Con la carica di entusiasmo che gli è tipica, Luca
tratteggia in modo appassionato la tenerezza del Cristo con un avverbio: oggi; è l’oggi della salvezza, in cui il tempo ha
una durata destinata a non finire; l’oggi in cui il tempo non verrà fermato
nell’immobilità di quella che chiamiamo impropriamente eternità; l’oggi della salvezza definitiva. [il termine
greco aion, in latino aevum, significa tempo senza limiti, tempo
compiuto, giunto alla perfezione].
In
quest’ottica Gesù promette il paradiso al malfattore pentito.
[Ma cos’è per noi moderni il
paradiso? Forse conserviamo l’immagine materialistica di una felicità che non
sappiamo nemmeno in cosa consista. Al contrario la mistica lo considera come
un non-luogo perché è lo spazio dello
spirito umano in rapporto intimo con lo Spirito dello stesso Dio.]
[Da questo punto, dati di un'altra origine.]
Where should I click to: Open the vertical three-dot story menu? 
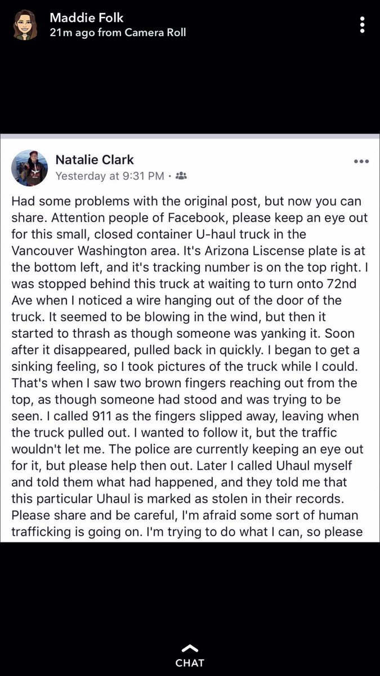pos(363,24)
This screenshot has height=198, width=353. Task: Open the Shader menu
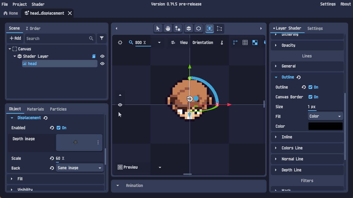[x=38, y=4]
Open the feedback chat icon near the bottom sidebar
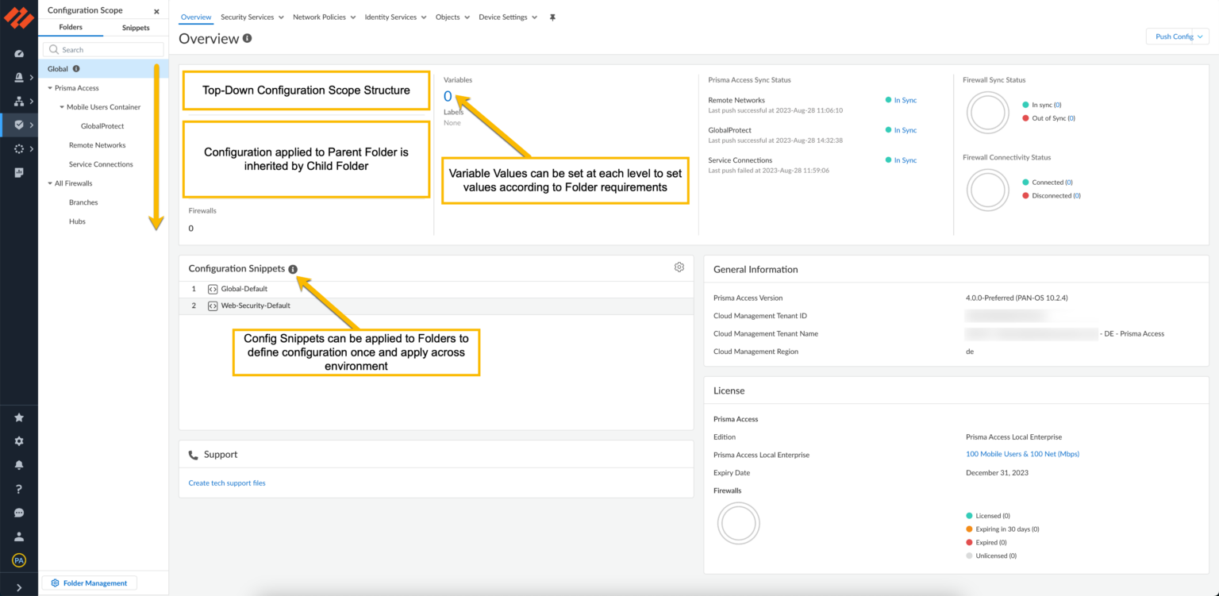Image resolution: width=1219 pixels, height=596 pixels. click(x=19, y=513)
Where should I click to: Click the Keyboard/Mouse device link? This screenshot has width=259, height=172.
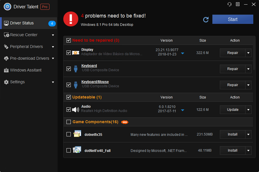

Due fatterelli per concludere
Una vecchietta
serena, sul letto d'ospedale, parlava con il parroco che era venuto a
visitarla: Il Signore mi ha donato una vita bellissima. Sono pronta a
partire. "Lo so", rispose il parroco. C'è una cosa che
desidero. Quando mi seppelliranno voglio avere un cucchiaino in mano. Il
parroco autenticamente sorpreso, le chiese il perché di tale stravaganza. Mi
è sempre piaciuto partecipare ai pranzi e alle cene delle feste in parrocchia.
Quando arrivavo vicino al mio posto guardavo subito se c'era il cucchiaino
vicino al piatto. Sa che cosa voleva dire? Che alla fine sarebbero arrivati il
dolce o il gelato. "E allora?". Significava che il meglio
arrivava alla fine. È proprio questo che voglio dire al mio funerale. Quando
passeranno davanti alla mia bara si chiederanno: perché quel cucchiaino? Voglio
che lei risponda che io ho il cucchiaino perché sta arrivando il meglio.
Un ragazzo chiede
alla guida spirituale del gruppo a cui apparteneva: Quale è il senso della vita?
La risposta è piaciuta anche a me: il senso che tu gli darai.